:: Provided records ::

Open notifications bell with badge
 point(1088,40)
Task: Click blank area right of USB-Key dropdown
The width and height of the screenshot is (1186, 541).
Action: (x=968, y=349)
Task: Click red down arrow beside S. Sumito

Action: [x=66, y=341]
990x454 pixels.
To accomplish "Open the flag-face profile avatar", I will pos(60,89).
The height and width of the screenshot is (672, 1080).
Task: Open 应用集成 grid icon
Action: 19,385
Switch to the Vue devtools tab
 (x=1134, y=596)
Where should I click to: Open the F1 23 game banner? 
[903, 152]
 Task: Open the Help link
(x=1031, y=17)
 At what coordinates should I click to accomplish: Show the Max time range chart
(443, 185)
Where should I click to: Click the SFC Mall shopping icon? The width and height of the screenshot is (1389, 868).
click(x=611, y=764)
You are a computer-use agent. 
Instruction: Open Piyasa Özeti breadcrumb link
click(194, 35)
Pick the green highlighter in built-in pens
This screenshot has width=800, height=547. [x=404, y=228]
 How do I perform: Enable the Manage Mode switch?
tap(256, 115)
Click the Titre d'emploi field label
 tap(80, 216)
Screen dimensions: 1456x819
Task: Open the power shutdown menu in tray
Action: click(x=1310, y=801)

:: Work to complete ::
Write out the entries above word for word, covering the stretch from the line that contains "You are a computer-use agent." through the end of the entries.

:: The result ::
You are a computer-use agent. 
Instruction: Open Piyasa Özeti breadcrumb link
click(194, 35)
Pick the green highlighter in built-in pens
This screenshot has width=800, height=547. [x=404, y=228]
 How do I perform: Enable the Manage Mode switch?
tap(256, 115)
Click the Titre d'emploi field label
 tap(80, 216)
Screen dimensions: 1456x819
Task: Open the power shutdown menu in tray
Action: click(x=1310, y=801)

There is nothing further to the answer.